The task: Arrange the lines of the listing, from the line containing "476x846 pixels." down to the line containing "Open the Year", as a JSON list of strings with one string per line, leaving out any blank lines.

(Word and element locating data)
_ _ _ _ _ _ _
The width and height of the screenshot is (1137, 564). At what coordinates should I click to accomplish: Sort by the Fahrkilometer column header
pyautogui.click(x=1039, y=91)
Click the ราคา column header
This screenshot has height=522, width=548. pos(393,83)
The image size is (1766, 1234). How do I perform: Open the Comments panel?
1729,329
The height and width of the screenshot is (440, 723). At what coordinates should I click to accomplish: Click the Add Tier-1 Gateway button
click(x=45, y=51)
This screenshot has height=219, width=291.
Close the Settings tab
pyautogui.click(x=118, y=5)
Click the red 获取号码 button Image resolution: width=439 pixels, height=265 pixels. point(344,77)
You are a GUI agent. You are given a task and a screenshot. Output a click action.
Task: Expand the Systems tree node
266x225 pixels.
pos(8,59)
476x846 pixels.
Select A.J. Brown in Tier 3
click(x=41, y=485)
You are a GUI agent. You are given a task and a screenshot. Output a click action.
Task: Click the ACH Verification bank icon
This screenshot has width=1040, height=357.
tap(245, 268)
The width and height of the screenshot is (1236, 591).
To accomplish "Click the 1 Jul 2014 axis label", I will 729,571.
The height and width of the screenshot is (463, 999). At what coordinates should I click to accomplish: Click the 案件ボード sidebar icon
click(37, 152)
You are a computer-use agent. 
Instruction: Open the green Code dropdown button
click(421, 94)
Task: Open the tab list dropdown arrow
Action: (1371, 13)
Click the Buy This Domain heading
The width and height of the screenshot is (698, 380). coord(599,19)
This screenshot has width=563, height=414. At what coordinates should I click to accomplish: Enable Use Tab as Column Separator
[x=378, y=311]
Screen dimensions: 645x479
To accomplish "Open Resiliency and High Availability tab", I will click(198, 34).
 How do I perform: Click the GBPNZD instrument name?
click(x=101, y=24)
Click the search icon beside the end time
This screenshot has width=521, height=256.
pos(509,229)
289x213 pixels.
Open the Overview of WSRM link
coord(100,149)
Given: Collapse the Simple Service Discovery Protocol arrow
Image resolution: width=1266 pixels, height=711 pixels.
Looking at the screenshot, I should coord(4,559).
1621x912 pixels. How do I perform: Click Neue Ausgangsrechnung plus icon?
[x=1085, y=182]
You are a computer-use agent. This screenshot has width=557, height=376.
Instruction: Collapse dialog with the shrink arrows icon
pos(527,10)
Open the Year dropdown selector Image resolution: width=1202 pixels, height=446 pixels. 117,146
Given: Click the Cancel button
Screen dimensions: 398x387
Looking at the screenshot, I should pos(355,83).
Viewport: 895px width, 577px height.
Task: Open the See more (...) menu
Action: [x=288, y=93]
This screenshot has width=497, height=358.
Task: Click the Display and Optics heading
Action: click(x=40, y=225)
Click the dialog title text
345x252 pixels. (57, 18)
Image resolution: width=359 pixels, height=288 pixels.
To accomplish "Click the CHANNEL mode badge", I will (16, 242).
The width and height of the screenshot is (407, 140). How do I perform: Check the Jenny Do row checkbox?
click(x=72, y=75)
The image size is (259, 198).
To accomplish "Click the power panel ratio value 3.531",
_ _ _ _ _ _ _
Answer for this exercise:
[
  "476x846 pixels.",
  "Select A.J. Brown in Tier 3",
  "click(x=41, y=485)",
  "You are a GUI agent. You are given a task and a screenshot. Output a click action.",
  "Task: Click the ACH Verification bank icon",
  "This screenshot has width=1040, height=357.",
  "tap(245, 268)",
  "The width and height of the screenshot is (1236, 591).",
  "To accomplish \"Click the 1 Jul 2014 axis label\", I will 729,571.",
  "The height and width of the screenshot is (463, 999). At what coordinates should I click to accomplish: Click the 案件ボード sidebar icon",
  "click(37, 152)",
  "You are a computer-use agent. ",
  "Instruction: Open the green Code dropdown button",
  "click(421, 94)",
  "Task: Open the tab list dropdown arrow",
  "Action: (1371, 13)",
  "Click the Buy This Domain heading",
  "The width and height of the screenshot is (698, 380). coord(599,19)",
  "This screenshot has width=563, height=414. At what coordinates should I click to accomplish: Enable Use Tab as Column Separator",
  "[x=378, y=311]",
  "Screen dimensions: 645x479",
  "To accomplish \"Open Resiliency and High Availability tab\", I will click(198, 34).",
  " How do I perform: Click the GBPNZD instrument name?",
  "click(x=101, y=24)",
  "Click the search icon beside the end time",
  "This screenshot has width=521, height=256.",
  "pos(509,229)",
  "289x213 pixels.",
  "Open the Overview of WSRM link",
  "coord(100,149)",
  "Given: Collapse the Simple Service Discovery Protocol arrow",
  "Image resolution: width=1266 pixels, height=711 pixels.",
  "Looking at the screenshot, I should coord(4,559).",
  "1621x912 pixels. How do I perform: Click Neue Ausgangsrechnung plus icon?",
  "[x=1085, y=182]",
  "You are a computer-use agent. This screenshot has width=557, height=376.",
  "Instruction: Collapse dialog with the shrink arrows icon",
  "pos(527,10)",
  "Open the Year dropdown selector Image resolution: width=1202 pixels, height=446 pixels. 117,146"
]